Défense aérienne et sol-air: le Conseil fédéral doit consulter la population

Le gouvernement pourrait ne pas soumettre l'acquisition de nouveaux avions de combat au référendum facultatif/obligatoire. Ce serait une grave erreur politique.
Grégoire Barbey

Le Conseil fédéral a annoncé mercredi 8 novembre sa décision de retenir la variante à 8 milliards de francs pour remplacer la flotte aérienne actuelle de l’armée suisse et se doter d’un nouveau système de défense sol-air. Sans contester la nécessité d’investir pour moderniser la défense de la Suisse, la communication du Conseil fédéral pose question. A ce stade, le gouvernement n’a pas encore arrêté le type de procédure qui sera adoptée pour se doter des moyens nécessaires à l’acquisition de ces nouveaux avions de combat et d’un système de défense sol-air.

Qu’est-ce cela veut dire, concrètement? Le Conseil fédéral a plusieurs options pour faire passer cette acquisition. Il peut effectuer cet achat au travers d’un arrêté de planification qui fixe le montant maximal de l’opération, lequel est soumis au référendum facultatif. Il peut aussi réviser la loi sur l’armée en précisant les moyens dévolus à la défense arienne, auquel cas le référendum facultatif serait envisageable.B

Le Conseil fédéral peut très bien faire voter les Suisses sur le choix du type d’avions, sans pour autant se prononcer sur le montant. Enfin, il peut aussi passer par une procédure qui ne permet tout simplement pas de référendum.

Dans la matinale de la RTS du 9 novembre, le conseiller fédéral Guy Parmelin, en charge de la Défense, a préféré rester évasif sur la question d’une consultation populaire, affirmant s’en remettre à la décision que prendrait le Conseil fédéral in corpore. Une manière de ne pas préciser sa pensée, et de ne pas voir sa stratégie désavouée par ses collègues a posteriori. Cb’est dans la droite ligne de la langue de bois habituelle adoptée par les membres du Conseil fédéral.
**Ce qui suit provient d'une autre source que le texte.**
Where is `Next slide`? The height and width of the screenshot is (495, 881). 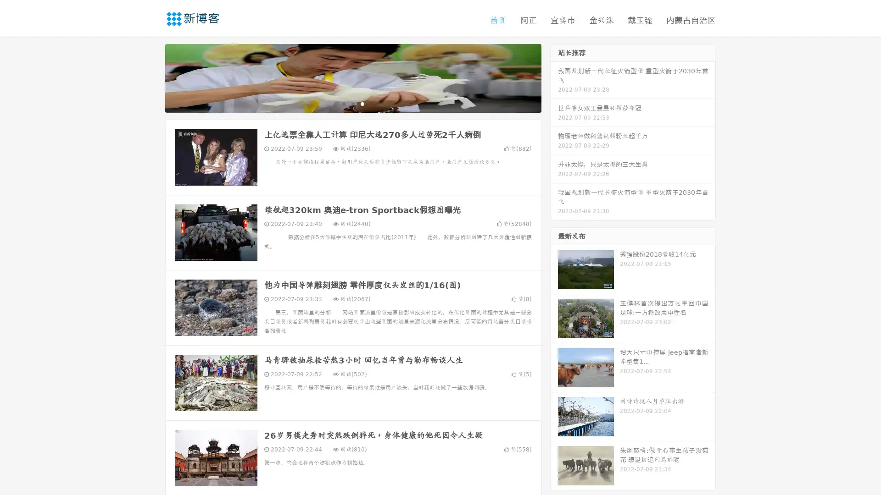 Next slide is located at coordinates (554, 77).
Pourtant, la position du Conseil fédéral aurait gagné à être claire dès le départ. Etant donné l’échec de l’acquisition des Gripen en 2014 – pour un montant de 3,1 milliards de francs, ne remplaçant qu’une partie de la flotte aérienne de l’armée –, l’opportunité de consulter ou non la population ne devrait même pas être débattue. Si l’achat du Gripen ne peut pas être totalement comparé à ce nouveau projet de modernisation de la défense aérienne et sol-air de la Suisse, le Conseil fédéral ainsi que l’armée se doivent de descendre dans l’arène du débat populaire pour défendre leurs vues.

Il en va de la crédibilité de l’action gouvernementale s’agissant de la défense helvétique. Non seulement, ne pas consulter la population sur ces questions stratégiques enverrait un message d’irresponsabilité aux citoyens – ceux-ci ne seraient pas habilités à se prononcer sur des questions aussi importantes –, mais en plus cela contribuerait à augmenter potentiellement la défiance d’une partie de la population à l’égard des autorités politiques et de l’armée elle-même.

Si le Conseil fédéral est convaincu par la pertinence de sa décision, alors il doit se donner les moyens d’en convaincre le corps électoral. Ce sera l’occasion, s’il obtient l’aval populaire, de refermer la parenthèse qui a conduit les Suisses à refuser l’acquisition du Gripen et à ouvrir une période d’incertitude en matière de soutien populaire envers l’armée et la stratégie de défense du Conseil fédéral. Pour toutes ces raisons, le gouvernement doit rapidement annoncer son intention de consulter les Suisses sur son choix. Il en va de la crédibilité de son action.